Condenados a perpetua por matar a un gerente de hotel
El juicio oral había comenzado el 5 de mayo y durante ocho audiencias se escuchó la declaración de trece testigos, entre ellos familiares, ex empleados de la víctima y los policías que investigaron el caso. 

Miércoles 15 de Julio de 2015

Dos hombres fueron condenados a prisión perpetua por el secuestro y asesinato de un gerente hotelero que en 2013 había sido capturado en el barrio porteño de Mataderos y al que, tres días después, hallaron muerto en Bella Vista, al oeste del conurbano bonaerense.

   La sentencia fue impuesta a Sebastián Bruno, de 31 años, y Hernán Pablo Kippke, de 40, por la “privación ilegal de la libertad agravada por haber causado intencionalmente la muerte” de Gustavo Gattoni, que tenía 42.

   De esta forma, el Tribunal Oral en lo Criminal 18 porteño, integrado por los jueces Ricardo Rojas, Domingo Altieri y Pablo García de la Torre, acompañó el pedido del fiscal Guillermo Morosi, que había reclamado la pena a perpetua

   El juicio oral había comenzado el 5 de mayo y durante ocho audiencias se escuchó la declaración de trece testigos, entre ellos familiares, ex empleados de la víctima y los policías que investigaron el caso.
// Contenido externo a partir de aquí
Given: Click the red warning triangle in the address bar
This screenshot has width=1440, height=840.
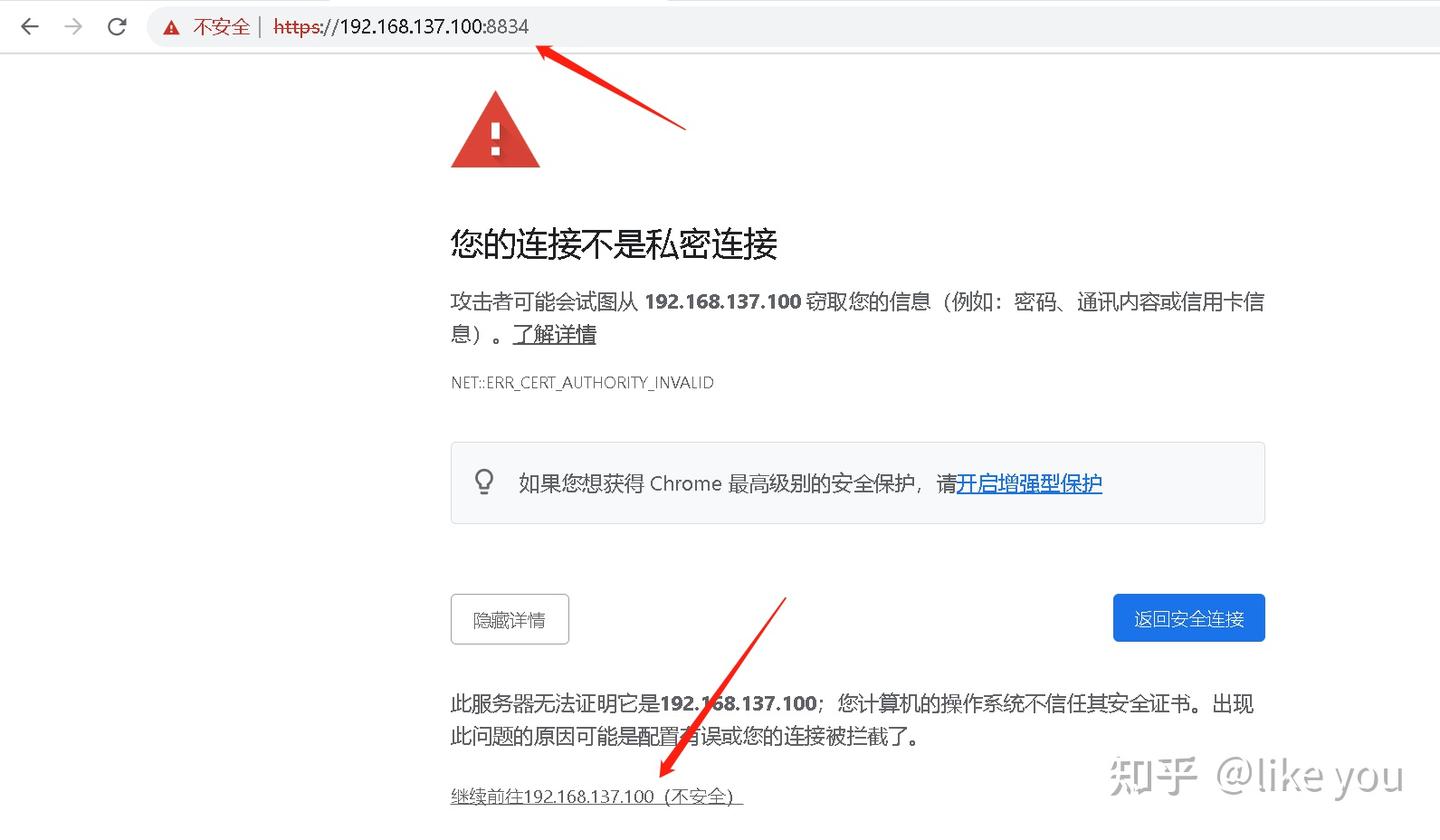Looking at the screenshot, I should tap(172, 27).
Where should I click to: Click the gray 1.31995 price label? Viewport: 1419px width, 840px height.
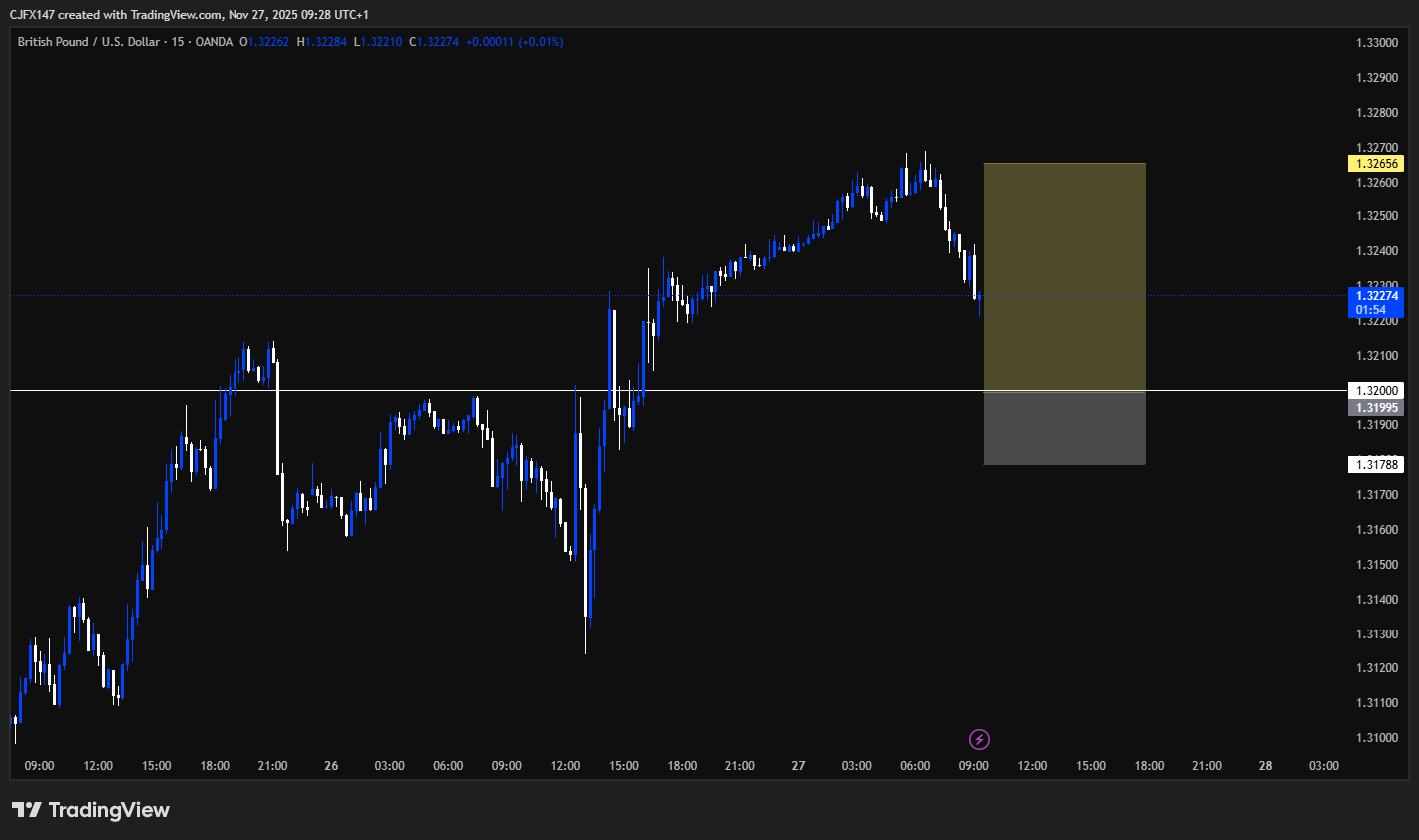[1377, 407]
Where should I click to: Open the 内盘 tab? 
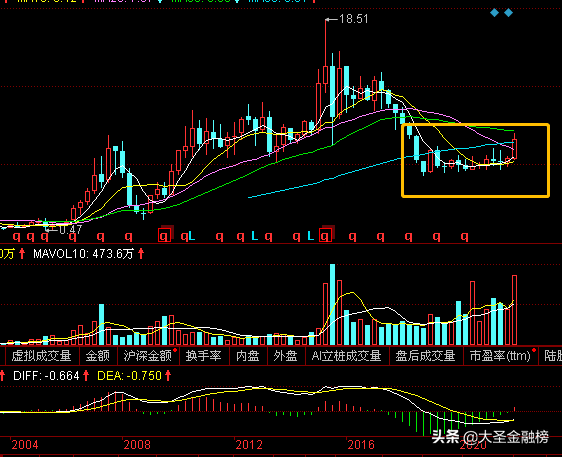(248, 356)
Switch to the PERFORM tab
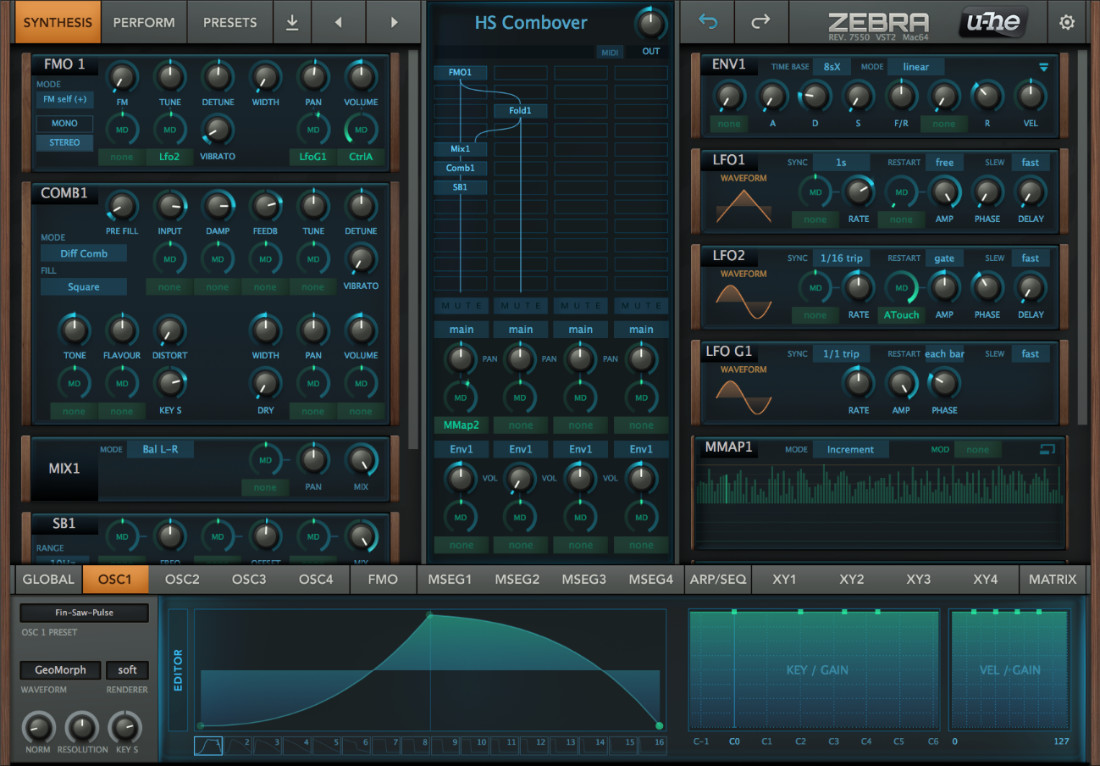1100x766 pixels. point(143,22)
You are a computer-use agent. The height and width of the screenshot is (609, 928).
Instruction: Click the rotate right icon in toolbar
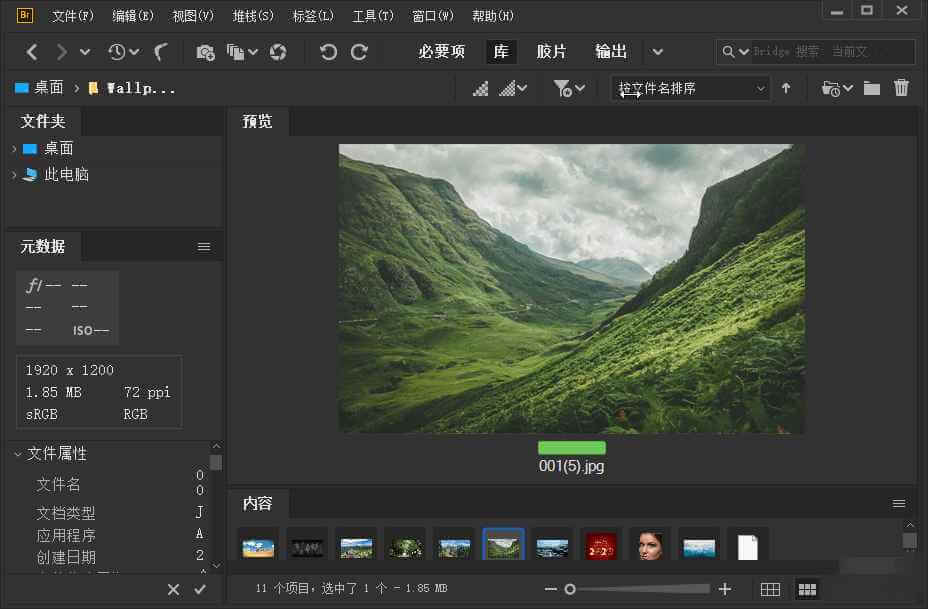(360, 51)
Al momento del hecho, Gattoni era gerente de un hotel en la Capital Federal y de otro en Pinamar, estaba casado y tenía dos hijos, un varón de 5 años y una niña de 2.

    Durante su alegato, el fiscal Morosi consideró probado que el 5 de junio de 2013, los ahora condenados retuvieron contra su voluntad a la víctima en la casa de uno de ellos, ubicada en Mataderos. El objetivo era sustraerle dinero, tanto en pesos como en dólares, para después asesinarlo, sostuvo el fiscal.

Con el propósito de robo. El tribunal señaló una relación comercial que pretendía encarar la víctima con uno de sus agresores, motivo por el cual se reunieron en la vivienda de Mataderos. Una vez allí, Gattoni fue obligado a entregar su tarjeta de débito y su clave y en los dos días siguientes se extrajeron 6.600 pesos de su cuenta.

   Por otro lado, en connivencia con los dos condenados, una persona que se hizo pasar por cadete fue a retirar del domicilio de la víctima en Villa Madero 2.000 dólares, los cuales fueron entregados por su pareja, tras recibir indicaciones del gerente.

   Tanto el fiscal Morosi como los jueces, consideraron que durante el tiempo que tuvieron cautivo a Gattoni, ambos acusados lo hirieron gravemente en la cabeza y en la cara, lo que le produjo una “hemorragia intracerebelosa” y la posterior muerte. Para garantizar su impunidad, ambos trasladaron el cadáver en un vehículo y lo abandonaron en una zona descampada de Bella Vista, en el partido de San Miguel, en el noroeste del conurbano.

   “No caben dudas al respecto”, afirmaron los jueces y detallaron que la camioneta de uno de los hombres tení a rastros de sangre en la caja y el GPS tení a como último destino el lugar donde fue hallado el cadáver.